DDoS-Angriff auf die Website Bitcoin Ordinals löst Kontroverse aus

- DDoS-Angriff auf Ordinals.com löst Kontroverse in der Kryptowährungs-Community aus.
- Luke Dashjrs Kritik verdeutlicht die Meinungsverschiedenheiten in Bezug auf Spam und Zensur.
- Expertenmeinung: Ordinalzahlen schaden dem Bitcoin Netzwerk nicht.
Durch eine unerwartete Wendung der Ereignisse wurde die Website Ordinals.com, die für ihre einzigartige Interpretation der Bitcoin Blockinschriften bekannt ist, kürzlich Opfer eines Distributed-Denial-of-Service-Angriffs (DDoS).
Derdent hat in der Kryptowährungsgemeinschaft Kontroversen ausgelöst. Einige Kritiker bezeichnen ihn als „Heuchelei“, während andere argumentieren, dass er dem Bitcoin Netzwerk keinen Schaden zufügt.
Der DDoS-Angriff auf Ordinals.com
Ordinals.com, eine von Casey Rodarmor entwickelte Plattform, war aufgrund eines DDoS-Angriffs von Verbindungsproblemen und Ausfällen betroffen. Dies ist der erste derartige Angriff auf die Website seit ihrem Start im Januar.
Ein DDoS-Angriff ist ein böswilliger Versuch, die normale Funktion eines Servers oder Netzwerks durch eine massive Überlastung mit Internetverkehr zu stören und ihn dadurch unbrauchbar zu machen. Zum Zeitpunkt der Veröffentlichung ist die Website von Ordinals aufgrund dieser anhaltenden Probleme weiterhin nicht erreichbar.
Kontroverse und Kritik
Der Angriff auf Ordinals.com hat in der Kryptowährungs-Community geteilte Reaktionen hervorgerufen.

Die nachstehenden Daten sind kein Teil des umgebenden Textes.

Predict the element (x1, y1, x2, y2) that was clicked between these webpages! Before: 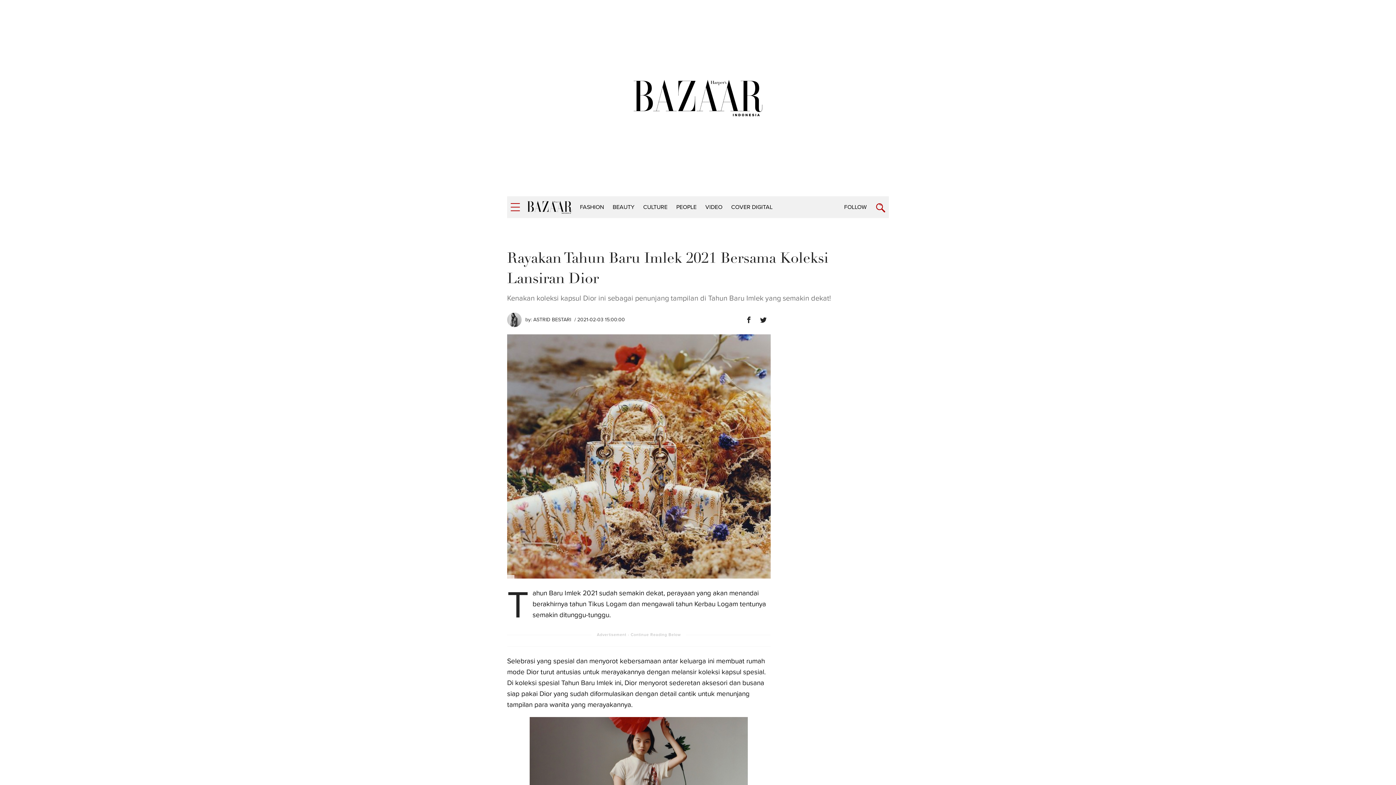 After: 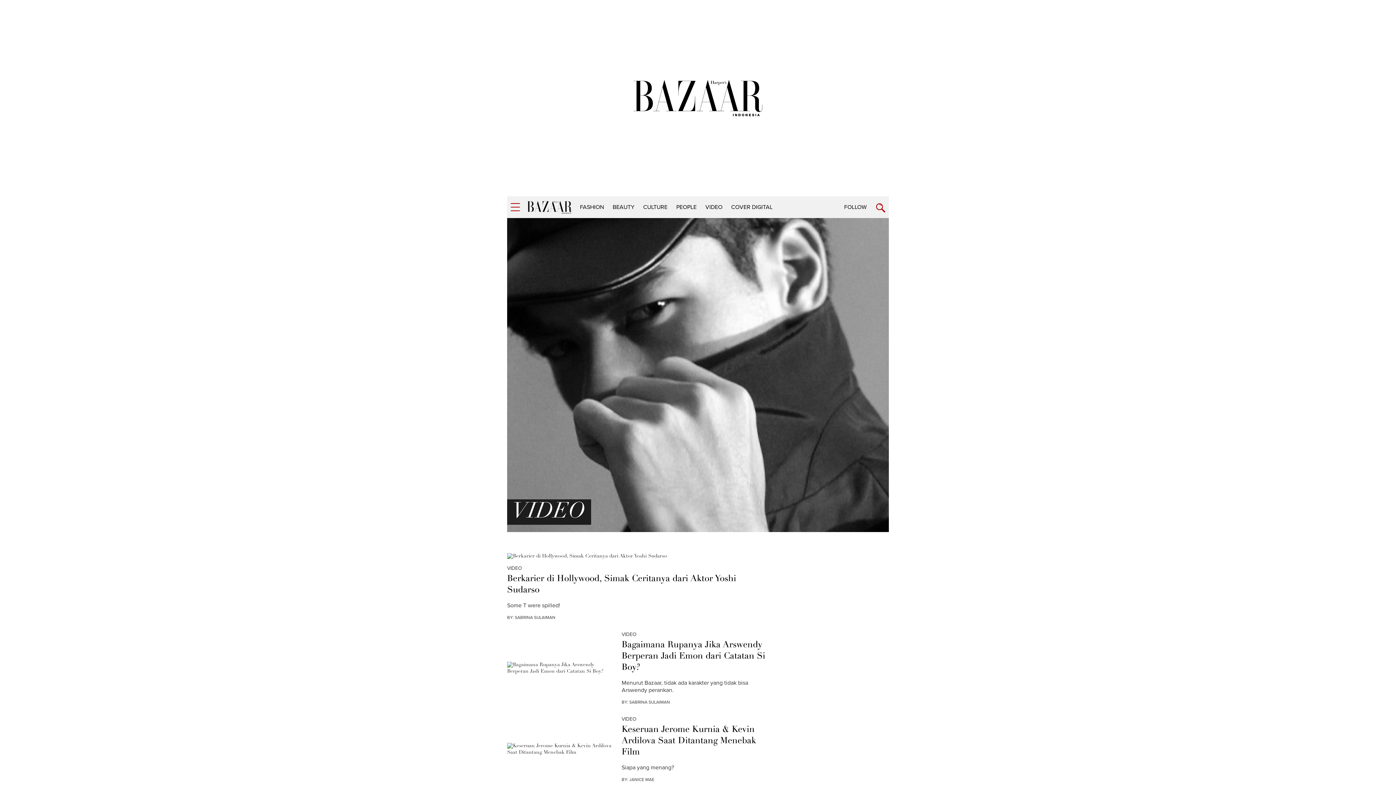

Einige Kritiker sehen darin eine Art ironische Gerechtigkeit, da Ordinals-Beiträge im Bitcoin Netzwerk selbst wegen spamähnlichen Verhaltens kritisiert wurden.
Luke Dashjr, Gründer des Bitcoin -Mining-Unternehmens OCEAN, gehörte zu denen, die kritisierten . Er spottete: „Wie können Sie es wagen, das als DDoS-Angriff zu bezeichnen? Ich bin mir ziemlich sicher, dass alle Beteiligten ihre Internetrechnungen bezahlen“, und fügte hinzu, dass er DDoS-Angriffe nicht befürwortet.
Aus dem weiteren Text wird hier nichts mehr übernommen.